If you need Dialysis access the following information should be considered:
What are the two methods of dialysis?
Kidneys have significant reserve capacity and we can do well until their function decreases to about 10% of their original capacity. However, diabetes, hypertension, polycystic kidneys and other diseases can cause kidneys to fail. When this happens, toxins build up in your body which can cause death. Dialysis, which removes these toxins, is lifesaving but it is associated with problems.
There are two methods of dialysis, hemodialysis and peritoneal dialysis. Both work well and the choice between them is often personal preference.
- Hemodialysis, which is done in a dialysis unit three times a week, continuously removes blood, passing it through a machine to remove these toxins, and then returning your cleansed blood. The dialysis unit personnel need a way to remove and return blood and this is called your access. There are three kinds of access, catheters, fistulas and grafts. Catheters which usually go in the neck or shoulder are often used initially but they are bothersome and are always at risk for infection. The preferred access is a fistula which is created when a good sized vein near the wrist or elbow is connected to a nearby artery. Some of the blood is diverted from the artery to the vein. With this increased blood flowing in the vein, it becomes larger and vibrates. It is into this vein that the dialysis personnel place two needles; one to remove the blood and a second to return it. A good fistula sometimes lasts for years. If the veins are not usable, a special artificial tube can be attached to an artery, passed beneath the skin, and attached to a distant vein. This is called a graft. The dialysis personnel pass a needle through the skin into the underlying tube to remove and then return the blood. They too work well but are not as durable as fistulas. They can be repaired many times before they need to be replaced.
- Peritoneal dialysis, done daily in your home at night while you are sleeping, consists of placing a special fluid through a peritoneal dialysis catheter into your abdominal cavity (peritoneum) where the fluid slowly draws toxins from your body. Periodically, the dialysis machine automatically exchanges the old toxin containing fluid for fresh fluid while you sleep. This catheter, with one end in the peritoneal cavity passes through the abdominal wall exiting the skin below your belt line, is usually inconspicuous. This method works very well but always has the risk of infection. However, with training and continuous attention to detail, this risk is very low.
If you decide on hemodialysis?
Hemodialysis requires access to a continuous flow of blood. Hopefully, before dialysis is needed, there will be sufficient time to construct a fistula and allow it to mature or be ready to permit trouble free needle placement. This maturation often takes months. If there is not enough time, a temporary neck or shoulder catheter may need to be inserted until the fistula is ready. The catheter is removed after the fistula is mature and reliable. These operations are not dangerous or painful but they are inconvenient.
If you decide on peritoneal dialysis?
Inserting a peritoneal dialysis catheter is a small operation but the catheter cannot be used for two weeks while it heals. Hemodialysis would be necessary if dialysis is needed during this time. All abdominal operations interrupt peritoneal dialysis making hemodialysis necessary. Sometimes, even though you are on peritoneal dialysis, a backup fistula will be suggested. Infections affecting the catheter or the peritoneal cavity may prevent dialysis and require removal of the peritoneal dialysis catheter.

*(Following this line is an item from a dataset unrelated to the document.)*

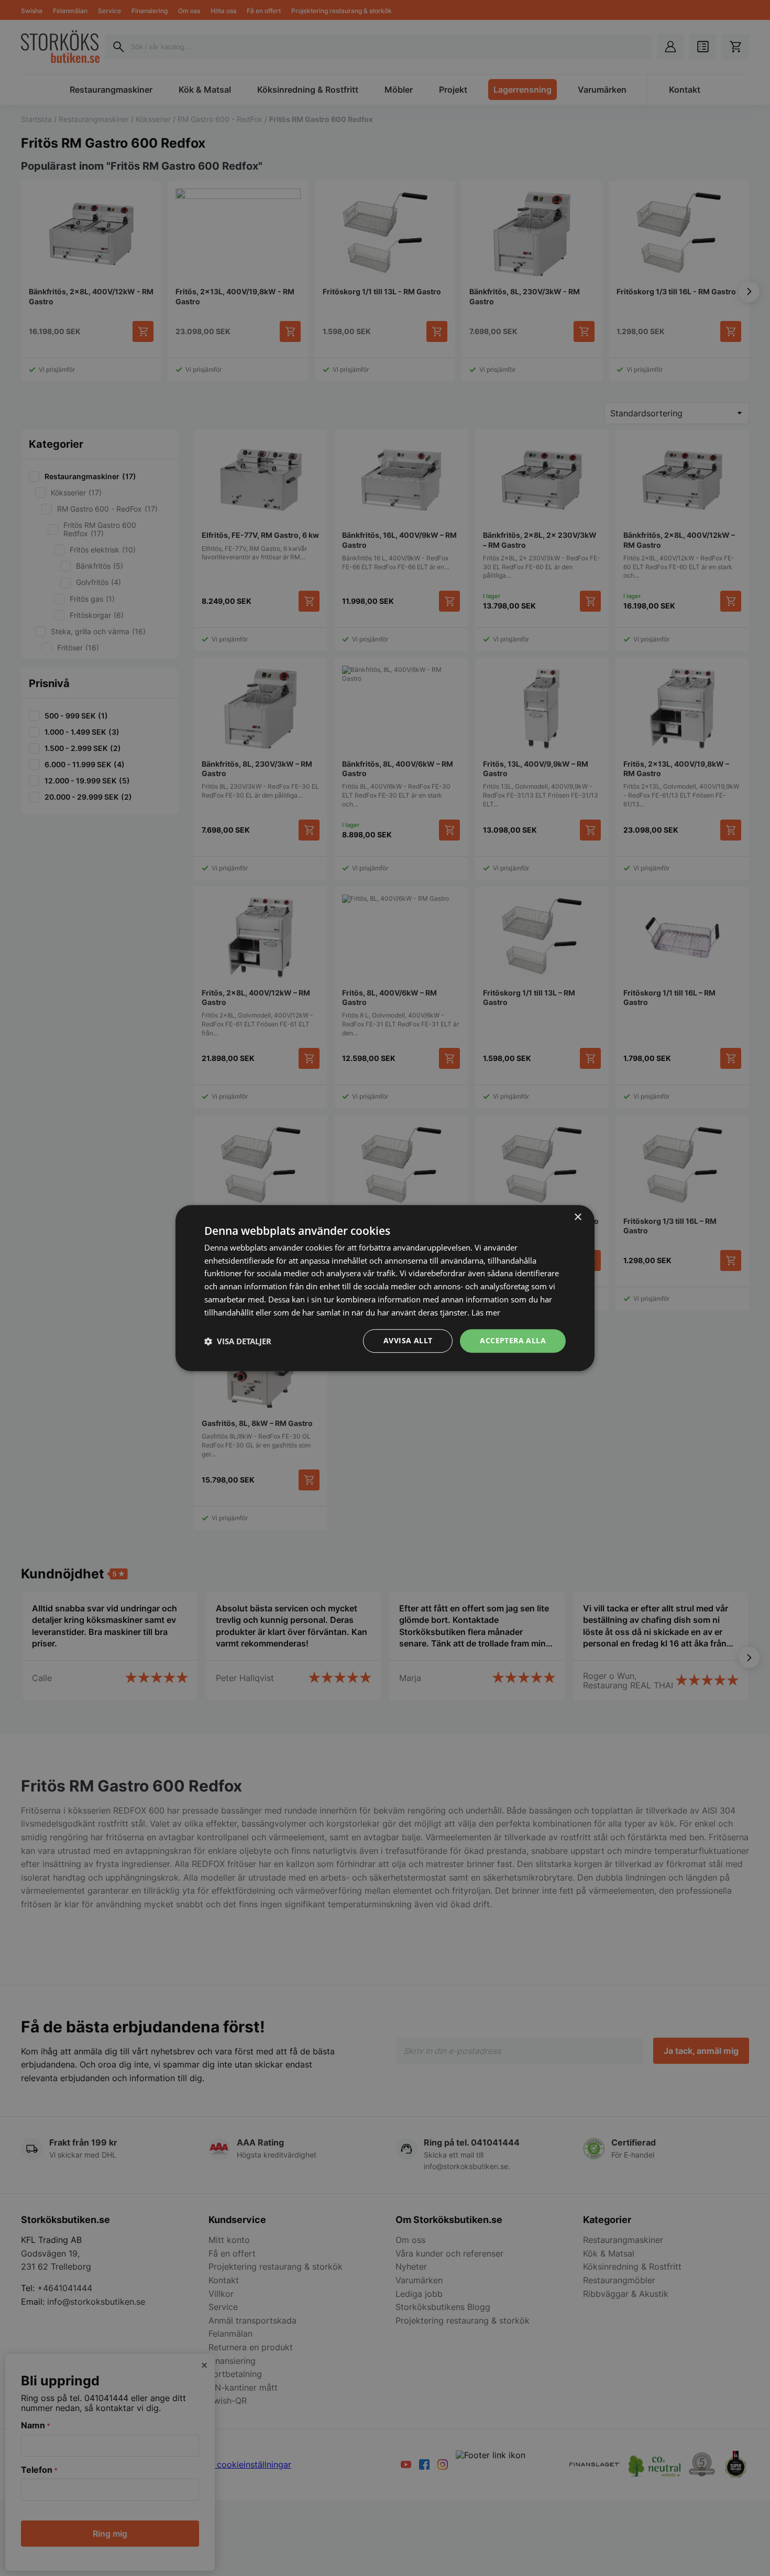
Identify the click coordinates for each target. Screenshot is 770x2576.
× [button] (577, 1217)
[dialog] (385, 1288)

If the peritoneal cavity recovers, the peritoneal dialysis catheter can be replaced but hemodialysis will be needed in the interim. Not everyone is a candidate for peritoneal dialysis but it is convenient and works very well.
What do I do when my access fails?
It would be ideal if every access lasted forever but unfortunately, nothing lasts that long! More than half of a dialysis patient’s admissions to the hospital are attributable to dialysis access problems. Catheters become infected or need repair, fistulas develop problems and grafts clot. Sometimes they are repaired in radiology, at other times surgical operations are needed. However, the vast majority of the procedures are more inconvenient than dangerous.
This is general information and we encourage a full and thorough discussion with you and your family about your dialysis access. Creating and maintaining your dialysis access is difficult work and your physicians are as distressed as you are when your access fails which they all do eventually. We are committed to maintaining your dialysis access.